Collected data entries:

---

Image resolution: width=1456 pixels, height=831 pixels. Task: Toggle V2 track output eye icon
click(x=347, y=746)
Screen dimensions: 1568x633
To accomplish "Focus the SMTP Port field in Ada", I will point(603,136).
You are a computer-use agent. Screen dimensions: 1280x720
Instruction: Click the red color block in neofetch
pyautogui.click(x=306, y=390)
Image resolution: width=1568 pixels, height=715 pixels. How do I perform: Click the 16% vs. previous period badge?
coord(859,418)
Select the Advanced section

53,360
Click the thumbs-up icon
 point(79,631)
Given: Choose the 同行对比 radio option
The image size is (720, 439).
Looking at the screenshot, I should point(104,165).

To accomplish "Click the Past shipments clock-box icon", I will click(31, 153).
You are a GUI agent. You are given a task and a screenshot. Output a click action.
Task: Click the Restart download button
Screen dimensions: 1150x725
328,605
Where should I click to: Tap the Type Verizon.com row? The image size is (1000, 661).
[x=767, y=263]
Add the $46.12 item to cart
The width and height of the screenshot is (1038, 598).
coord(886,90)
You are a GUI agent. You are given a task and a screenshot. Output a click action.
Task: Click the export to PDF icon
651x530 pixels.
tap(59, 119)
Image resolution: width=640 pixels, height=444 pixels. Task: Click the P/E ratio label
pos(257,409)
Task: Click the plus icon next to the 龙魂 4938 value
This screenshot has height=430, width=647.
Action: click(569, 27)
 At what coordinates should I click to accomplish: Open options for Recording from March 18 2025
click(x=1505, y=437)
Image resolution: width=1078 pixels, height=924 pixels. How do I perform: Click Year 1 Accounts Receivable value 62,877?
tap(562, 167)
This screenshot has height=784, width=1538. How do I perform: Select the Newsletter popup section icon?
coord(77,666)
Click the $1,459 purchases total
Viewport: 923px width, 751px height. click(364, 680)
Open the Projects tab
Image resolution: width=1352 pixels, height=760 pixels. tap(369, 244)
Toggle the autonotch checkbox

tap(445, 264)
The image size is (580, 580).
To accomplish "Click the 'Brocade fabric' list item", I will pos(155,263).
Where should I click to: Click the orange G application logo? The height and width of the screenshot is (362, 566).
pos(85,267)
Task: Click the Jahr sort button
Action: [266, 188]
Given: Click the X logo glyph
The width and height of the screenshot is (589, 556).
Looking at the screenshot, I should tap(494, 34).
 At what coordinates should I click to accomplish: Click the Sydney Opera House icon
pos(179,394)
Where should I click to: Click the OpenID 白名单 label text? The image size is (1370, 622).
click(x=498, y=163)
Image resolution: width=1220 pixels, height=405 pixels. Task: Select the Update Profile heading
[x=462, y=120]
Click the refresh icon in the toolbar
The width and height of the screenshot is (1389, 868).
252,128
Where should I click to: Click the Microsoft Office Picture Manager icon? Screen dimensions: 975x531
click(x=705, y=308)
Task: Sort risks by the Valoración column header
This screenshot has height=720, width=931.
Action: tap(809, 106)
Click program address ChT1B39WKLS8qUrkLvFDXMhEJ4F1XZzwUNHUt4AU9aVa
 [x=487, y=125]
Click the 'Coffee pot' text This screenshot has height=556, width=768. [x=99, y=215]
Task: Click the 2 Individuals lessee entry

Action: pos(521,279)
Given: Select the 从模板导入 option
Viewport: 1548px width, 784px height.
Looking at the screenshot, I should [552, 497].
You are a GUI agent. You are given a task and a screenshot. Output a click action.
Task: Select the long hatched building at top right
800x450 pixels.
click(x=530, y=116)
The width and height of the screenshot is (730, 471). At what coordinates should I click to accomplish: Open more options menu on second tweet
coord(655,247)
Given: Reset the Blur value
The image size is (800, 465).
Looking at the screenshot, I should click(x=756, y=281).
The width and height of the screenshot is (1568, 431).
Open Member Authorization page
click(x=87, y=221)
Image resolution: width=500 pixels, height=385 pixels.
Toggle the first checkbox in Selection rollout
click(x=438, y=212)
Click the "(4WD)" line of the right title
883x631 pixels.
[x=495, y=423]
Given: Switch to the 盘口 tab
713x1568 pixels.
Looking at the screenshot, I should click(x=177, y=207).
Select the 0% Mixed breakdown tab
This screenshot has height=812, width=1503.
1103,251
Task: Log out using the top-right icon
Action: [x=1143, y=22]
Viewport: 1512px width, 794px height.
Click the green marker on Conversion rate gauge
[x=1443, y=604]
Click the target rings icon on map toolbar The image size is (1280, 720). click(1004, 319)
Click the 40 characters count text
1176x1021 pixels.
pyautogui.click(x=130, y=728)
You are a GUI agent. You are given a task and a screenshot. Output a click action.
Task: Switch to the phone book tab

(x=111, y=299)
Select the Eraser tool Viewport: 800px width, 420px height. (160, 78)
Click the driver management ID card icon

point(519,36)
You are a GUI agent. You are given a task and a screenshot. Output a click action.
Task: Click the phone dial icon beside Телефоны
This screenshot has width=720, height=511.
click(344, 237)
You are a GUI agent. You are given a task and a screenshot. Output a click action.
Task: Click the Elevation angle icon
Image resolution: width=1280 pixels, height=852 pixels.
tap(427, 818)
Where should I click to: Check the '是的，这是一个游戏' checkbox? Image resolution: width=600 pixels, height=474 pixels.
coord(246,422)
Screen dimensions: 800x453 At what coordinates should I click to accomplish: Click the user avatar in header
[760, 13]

---

_WORK ORDER_
Restate each of the entries above verbatim.

_PROBLEM SOLUTION_
Image resolution: width=1456 pixels, height=831 pixels. Task: Toggle V2 track output eye icon
click(x=347, y=746)
Screen dimensions: 1568x633
To accomplish "Focus the SMTP Port field in Ada", I will point(603,136).
You are a computer-use agent. Screen dimensions: 1280x720
Instruction: Click the red color block in neofetch
pyautogui.click(x=306, y=390)
Image resolution: width=1568 pixels, height=715 pixels. How do I perform: Click the 16% vs. previous period badge?
coord(859,418)
Select the Advanced section

53,360
Click the thumbs-up icon
 point(79,631)
Given: Choose the 同行对比 radio option
The image size is (720, 439).
Looking at the screenshot, I should point(104,165).

To accomplish "Click the Past shipments clock-box icon", I will click(31, 153).
You are a GUI agent. You are given a task and a screenshot. Output a click action.
Task: Click the Restart download button
Screen dimensions: 1150x725
328,605
Where should I click to: Tap the Type Verizon.com row? The image size is (1000, 661).
[x=767, y=263]
Add the $46.12 item to cart
The width and height of the screenshot is (1038, 598).
coord(886,90)
You are a GUI agent. You are given a task and a screenshot. Output a click action.
Task: Click the export to PDF icon
651x530 pixels.
tap(59, 119)
Image resolution: width=640 pixels, height=444 pixels. Task: Click the P/E ratio label
pos(257,409)
Task: Click the plus icon next to the 龙魂 4938 value
This screenshot has height=430, width=647.
Action: click(569, 27)
 At what coordinates should I click to accomplish: Open options for Recording from March 18 2025
click(x=1505, y=437)
Image resolution: width=1078 pixels, height=924 pixels. How do I perform: Click Year 1 Accounts Receivable value 62,877?
tap(562, 167)
This screenshot has height=784, width=1538. How do I perform: Select the Newsletter popup section icon?
coord(77,666)
Click the $1,459 purchases total
Viewport: 923px width, 751px height. click(364, 680)
Open the Projects tab
Image resolution: width=1352 pixels, height=760 pixels. tap(369, 244)
Toggle the autonotch checkbox

tap(445, 264)
The image size is (580, 580).
To accomplish "Click the 'Brocade fabric' list item", I will pos(155,263).
Where should I click to: Click the orange G application logo? The height and width of the screenshot is (362, 566).
pos(85,267)
Task: Click the Jahr sort button
Action: [266, 188]
Given: Click the X logo glyph
The width and height of the screenshot is (589, 556).
Looking at the screenshot, I should tap(494, 34).
 At what coordinates should I click to accomplish: Click the Sydney Opera House icon
pos(179,394)
Where should I click to: Click the OpenID 白名单 label text? The image size is (1370, 622).
click(x=498, y=163)
Image resolution: width=1220 pixels, height=405 pixels. Task: Select the Update Profile heading
[x=462, y=120]
Click the refresh icon in the toolbar
The width and height of the screenshot is (1389, 868).
252,128
Where should I click to: Click the Microsoft Office Picture Manager icon? Screen dimensions: 975x531
click(x=705, y=308)
Task: Sort risks by the Valoración column header
This screenshot has height=720, width=931.
Action: tap(809, 106)
Click program address ChT1B39WKLS8qUrkLvFDXMhEJ4F1XZzwUNHUt4AU9aVa
 [x=487, y=125]
Click the 'Coffee pot' text This screenshot has height=556, width=768. [x=99, y=215]
Task: Click the 2 Individuals lessee entry

Action: pos(521,279)
Given: Select the 从模板导入 option
Viewport: 1548px width, 784px height.
Looking at the screenshot, I should [552, 497].
You are a GUI agent. You are given a task and a screenshot. Output a click action.
Task: Select the long hatched building at top right
800x450 pixels.
click(x=530, y=116)
The width and height of the screenshot is (730, 471). At what coordinates should I click to accomplish: Open more options menu on second tweet
coord(655,247)
Given: Reset the Blur value
The image size is (800, 465).
Looking at the screenshot, I should click(x=756, y=281).
The width and height of the screenshot is (1568, 431).
Open Member Authorization page
click(x=87, y=221)
Image resolution: width=500 pixels, height=385 pixels.
Toggle the first checkbox in Selection rollout
click(x=438, y=212)
Click the "(4WD)" line of the right title
883x631 pixels.
[x=495, y=423]
Given: Switch to the 盘口 tab
713x1568 pixels.
Looking at the screenshot, I should click(x=177, y=207).
Select the 0% Mixed breakdown tab
This screenshot has height=812, width=1503.
1103,251
Task: Log out using the top-right icon
Action: [x=1143, y=22]
Viewport: 1512px width, 794px height.
Click the green marker on Conversion rate gauge
[x=1443, y=604]
Click the target rings icon on map toolbar The image size is (1280, 720). click(1004, 319)
Click the 40 characters count text
1176x1021 pixels.
pyautogui.click(x=130, y=728)
You are a GUI agent. You are given a task and a screenshot. Output a click action.
Task: Switch to the phone book tab

(x=111, y=299)
Select the Eraser tool Viewport: 800px width, 420px height. (160, 78)
Click the driver management ID card icon

point(519,36)
You are a GUI agent. You are given a task and a screenshot. Output a click action.
Task: Click the phone dial icon beside Телефоны
This screenshot has width=720, height=511.
click(344, 237)
You are a GUI agent. You are given a task and a screenshot. Output a click action.
Task: Click the Elevation angle icon
Image resolution: width=1280 pixels, height=852 pixels.
tap(427, 818)
Where should I click to: Check the '是的，这是一个游戏' checkbox? Image resolution: width=600 pixels, height=474 pixels.
coord(246,422)
Screen dimensions: 800x453 At what coordinates should I click to accomplish: Click the user avatar in header
[760, 13]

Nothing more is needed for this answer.